THE PROBLEM:
For every line in the records that has the word "profile", make a copy.

DATA RECORDS:

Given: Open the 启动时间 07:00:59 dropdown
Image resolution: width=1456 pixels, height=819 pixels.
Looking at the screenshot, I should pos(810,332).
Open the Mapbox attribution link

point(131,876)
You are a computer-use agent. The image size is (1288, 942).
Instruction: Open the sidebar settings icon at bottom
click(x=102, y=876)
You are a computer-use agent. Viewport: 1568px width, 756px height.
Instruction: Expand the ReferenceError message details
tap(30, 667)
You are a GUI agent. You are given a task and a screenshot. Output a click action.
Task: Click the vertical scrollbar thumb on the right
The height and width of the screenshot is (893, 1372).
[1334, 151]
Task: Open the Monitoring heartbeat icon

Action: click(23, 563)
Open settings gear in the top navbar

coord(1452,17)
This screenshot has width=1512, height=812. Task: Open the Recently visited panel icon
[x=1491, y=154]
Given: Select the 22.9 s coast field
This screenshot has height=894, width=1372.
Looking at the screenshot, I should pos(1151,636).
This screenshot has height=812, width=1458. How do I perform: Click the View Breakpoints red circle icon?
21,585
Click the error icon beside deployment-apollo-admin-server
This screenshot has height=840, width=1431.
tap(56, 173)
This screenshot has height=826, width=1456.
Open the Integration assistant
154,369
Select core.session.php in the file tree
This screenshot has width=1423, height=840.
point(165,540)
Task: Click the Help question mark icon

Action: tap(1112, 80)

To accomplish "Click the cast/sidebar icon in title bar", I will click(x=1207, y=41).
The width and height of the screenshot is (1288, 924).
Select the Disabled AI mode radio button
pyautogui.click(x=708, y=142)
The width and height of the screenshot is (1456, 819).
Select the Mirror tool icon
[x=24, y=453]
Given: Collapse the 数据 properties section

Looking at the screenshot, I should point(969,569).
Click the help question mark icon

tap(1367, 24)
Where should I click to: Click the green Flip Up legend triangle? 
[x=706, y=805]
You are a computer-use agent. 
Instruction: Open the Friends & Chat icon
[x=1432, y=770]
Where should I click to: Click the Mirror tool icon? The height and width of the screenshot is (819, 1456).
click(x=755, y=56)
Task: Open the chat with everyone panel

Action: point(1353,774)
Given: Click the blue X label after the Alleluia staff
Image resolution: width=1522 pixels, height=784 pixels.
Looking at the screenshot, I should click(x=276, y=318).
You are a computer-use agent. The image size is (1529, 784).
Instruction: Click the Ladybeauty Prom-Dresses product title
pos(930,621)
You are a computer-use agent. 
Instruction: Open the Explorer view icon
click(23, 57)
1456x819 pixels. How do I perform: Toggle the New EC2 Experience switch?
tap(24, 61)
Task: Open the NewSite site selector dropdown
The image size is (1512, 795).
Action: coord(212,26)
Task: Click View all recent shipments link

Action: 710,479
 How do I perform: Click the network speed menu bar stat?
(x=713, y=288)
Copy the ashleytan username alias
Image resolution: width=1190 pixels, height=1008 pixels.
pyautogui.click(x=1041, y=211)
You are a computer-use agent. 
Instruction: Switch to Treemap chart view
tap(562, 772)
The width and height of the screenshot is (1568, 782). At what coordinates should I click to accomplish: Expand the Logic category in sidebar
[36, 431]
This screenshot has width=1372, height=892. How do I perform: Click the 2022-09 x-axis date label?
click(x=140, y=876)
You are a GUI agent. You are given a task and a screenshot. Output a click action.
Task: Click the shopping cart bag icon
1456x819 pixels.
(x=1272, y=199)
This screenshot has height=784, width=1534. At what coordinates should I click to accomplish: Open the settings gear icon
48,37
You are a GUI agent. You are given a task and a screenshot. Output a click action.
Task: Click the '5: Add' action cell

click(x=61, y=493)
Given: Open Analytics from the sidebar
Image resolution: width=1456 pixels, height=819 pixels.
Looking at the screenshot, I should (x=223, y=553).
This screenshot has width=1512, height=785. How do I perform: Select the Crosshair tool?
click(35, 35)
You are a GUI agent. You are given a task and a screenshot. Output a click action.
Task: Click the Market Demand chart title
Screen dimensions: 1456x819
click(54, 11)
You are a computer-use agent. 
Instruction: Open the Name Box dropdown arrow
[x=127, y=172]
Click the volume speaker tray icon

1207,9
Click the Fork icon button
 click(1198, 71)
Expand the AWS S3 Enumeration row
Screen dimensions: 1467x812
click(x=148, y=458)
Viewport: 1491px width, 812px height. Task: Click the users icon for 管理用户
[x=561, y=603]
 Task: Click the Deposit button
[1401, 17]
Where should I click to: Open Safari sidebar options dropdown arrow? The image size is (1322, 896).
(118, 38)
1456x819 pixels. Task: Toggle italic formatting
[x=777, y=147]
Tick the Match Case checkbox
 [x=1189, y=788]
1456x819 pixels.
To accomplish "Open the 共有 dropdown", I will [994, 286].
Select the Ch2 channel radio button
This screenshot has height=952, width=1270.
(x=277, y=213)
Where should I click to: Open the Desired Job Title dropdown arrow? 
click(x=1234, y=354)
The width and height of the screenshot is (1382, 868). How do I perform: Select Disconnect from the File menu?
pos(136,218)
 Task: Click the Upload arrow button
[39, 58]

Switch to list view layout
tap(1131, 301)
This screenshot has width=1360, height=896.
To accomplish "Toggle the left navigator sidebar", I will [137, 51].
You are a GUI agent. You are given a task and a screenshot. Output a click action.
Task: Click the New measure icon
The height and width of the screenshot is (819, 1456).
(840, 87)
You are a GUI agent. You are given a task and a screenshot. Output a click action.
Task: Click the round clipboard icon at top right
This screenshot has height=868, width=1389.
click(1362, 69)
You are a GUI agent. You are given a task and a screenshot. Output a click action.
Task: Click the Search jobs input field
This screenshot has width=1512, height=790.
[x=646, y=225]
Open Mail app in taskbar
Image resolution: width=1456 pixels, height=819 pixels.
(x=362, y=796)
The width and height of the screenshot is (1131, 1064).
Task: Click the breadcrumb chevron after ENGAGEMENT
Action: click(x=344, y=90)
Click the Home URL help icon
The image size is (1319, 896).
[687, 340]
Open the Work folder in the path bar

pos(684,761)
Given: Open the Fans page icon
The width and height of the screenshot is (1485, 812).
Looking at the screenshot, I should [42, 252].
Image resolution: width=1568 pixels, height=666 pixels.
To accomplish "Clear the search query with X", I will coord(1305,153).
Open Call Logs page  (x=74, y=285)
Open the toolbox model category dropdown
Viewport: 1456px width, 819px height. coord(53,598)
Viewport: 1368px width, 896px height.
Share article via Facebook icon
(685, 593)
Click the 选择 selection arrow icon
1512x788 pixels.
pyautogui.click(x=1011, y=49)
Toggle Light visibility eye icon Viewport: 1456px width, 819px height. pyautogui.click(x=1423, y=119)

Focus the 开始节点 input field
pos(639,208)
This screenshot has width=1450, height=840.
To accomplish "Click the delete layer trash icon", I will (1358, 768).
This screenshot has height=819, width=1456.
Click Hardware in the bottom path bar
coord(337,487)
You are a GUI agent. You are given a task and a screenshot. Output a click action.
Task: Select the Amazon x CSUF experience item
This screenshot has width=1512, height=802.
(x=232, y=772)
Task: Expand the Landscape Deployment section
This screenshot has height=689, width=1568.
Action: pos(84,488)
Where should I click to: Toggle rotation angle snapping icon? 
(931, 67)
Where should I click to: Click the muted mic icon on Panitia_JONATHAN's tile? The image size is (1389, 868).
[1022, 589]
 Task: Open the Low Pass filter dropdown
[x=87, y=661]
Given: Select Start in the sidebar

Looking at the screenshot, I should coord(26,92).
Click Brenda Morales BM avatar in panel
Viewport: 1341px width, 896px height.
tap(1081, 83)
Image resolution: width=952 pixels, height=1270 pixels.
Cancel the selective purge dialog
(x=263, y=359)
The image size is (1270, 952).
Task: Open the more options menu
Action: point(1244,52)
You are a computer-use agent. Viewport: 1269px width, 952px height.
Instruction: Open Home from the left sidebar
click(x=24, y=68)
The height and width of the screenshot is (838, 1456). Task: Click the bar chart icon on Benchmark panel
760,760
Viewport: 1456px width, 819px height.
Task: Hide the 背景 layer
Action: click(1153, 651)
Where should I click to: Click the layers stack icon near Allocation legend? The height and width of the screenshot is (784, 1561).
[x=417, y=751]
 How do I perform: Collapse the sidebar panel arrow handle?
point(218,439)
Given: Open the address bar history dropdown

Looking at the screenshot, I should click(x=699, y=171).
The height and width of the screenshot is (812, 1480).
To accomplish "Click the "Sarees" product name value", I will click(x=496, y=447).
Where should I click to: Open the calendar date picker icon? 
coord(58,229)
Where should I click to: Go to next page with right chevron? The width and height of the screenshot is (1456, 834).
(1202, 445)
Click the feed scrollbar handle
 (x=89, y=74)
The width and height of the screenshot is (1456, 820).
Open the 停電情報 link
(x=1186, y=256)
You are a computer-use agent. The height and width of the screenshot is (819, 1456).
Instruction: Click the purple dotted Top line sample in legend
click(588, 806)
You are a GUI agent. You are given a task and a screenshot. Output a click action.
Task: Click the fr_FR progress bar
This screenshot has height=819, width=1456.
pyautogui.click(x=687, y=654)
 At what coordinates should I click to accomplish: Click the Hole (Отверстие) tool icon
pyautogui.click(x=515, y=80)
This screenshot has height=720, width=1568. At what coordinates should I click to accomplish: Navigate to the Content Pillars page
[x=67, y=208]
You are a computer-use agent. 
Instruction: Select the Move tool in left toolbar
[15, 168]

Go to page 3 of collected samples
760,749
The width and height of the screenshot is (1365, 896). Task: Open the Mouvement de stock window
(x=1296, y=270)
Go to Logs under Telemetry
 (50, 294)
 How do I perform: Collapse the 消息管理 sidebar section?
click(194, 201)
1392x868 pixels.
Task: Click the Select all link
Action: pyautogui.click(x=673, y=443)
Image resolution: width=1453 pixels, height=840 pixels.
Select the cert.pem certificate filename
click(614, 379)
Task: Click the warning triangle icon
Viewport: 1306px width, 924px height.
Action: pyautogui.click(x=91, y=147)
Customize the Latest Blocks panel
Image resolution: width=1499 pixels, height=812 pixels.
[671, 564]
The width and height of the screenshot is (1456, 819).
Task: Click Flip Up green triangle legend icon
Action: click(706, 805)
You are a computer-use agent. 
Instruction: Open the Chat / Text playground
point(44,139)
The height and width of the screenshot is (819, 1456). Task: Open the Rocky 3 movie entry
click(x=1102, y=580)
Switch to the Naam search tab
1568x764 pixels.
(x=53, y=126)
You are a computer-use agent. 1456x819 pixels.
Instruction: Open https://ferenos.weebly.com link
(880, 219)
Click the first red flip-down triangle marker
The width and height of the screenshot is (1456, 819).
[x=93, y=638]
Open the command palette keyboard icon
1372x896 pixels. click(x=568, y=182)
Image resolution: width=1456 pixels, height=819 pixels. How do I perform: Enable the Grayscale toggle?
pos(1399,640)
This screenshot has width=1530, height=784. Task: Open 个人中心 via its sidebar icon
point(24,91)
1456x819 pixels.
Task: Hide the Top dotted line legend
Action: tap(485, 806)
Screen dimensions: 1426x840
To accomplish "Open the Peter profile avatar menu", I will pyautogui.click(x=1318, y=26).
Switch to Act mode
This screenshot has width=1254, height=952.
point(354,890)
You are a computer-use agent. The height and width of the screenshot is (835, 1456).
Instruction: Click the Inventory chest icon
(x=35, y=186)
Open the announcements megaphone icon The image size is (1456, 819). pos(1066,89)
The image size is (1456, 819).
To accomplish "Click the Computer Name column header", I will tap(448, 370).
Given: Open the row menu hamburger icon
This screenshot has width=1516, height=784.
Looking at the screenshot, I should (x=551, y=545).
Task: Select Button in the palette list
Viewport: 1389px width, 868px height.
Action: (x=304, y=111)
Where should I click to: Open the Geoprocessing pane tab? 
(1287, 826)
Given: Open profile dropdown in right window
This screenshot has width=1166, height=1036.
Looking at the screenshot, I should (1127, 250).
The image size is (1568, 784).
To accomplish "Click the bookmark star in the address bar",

WORKED SOLUTION:
To accomplish "Open the Peter profile avatar menu", I will pyautogui.click(x=1318, y=26).
Given: Open profile dropdown in right window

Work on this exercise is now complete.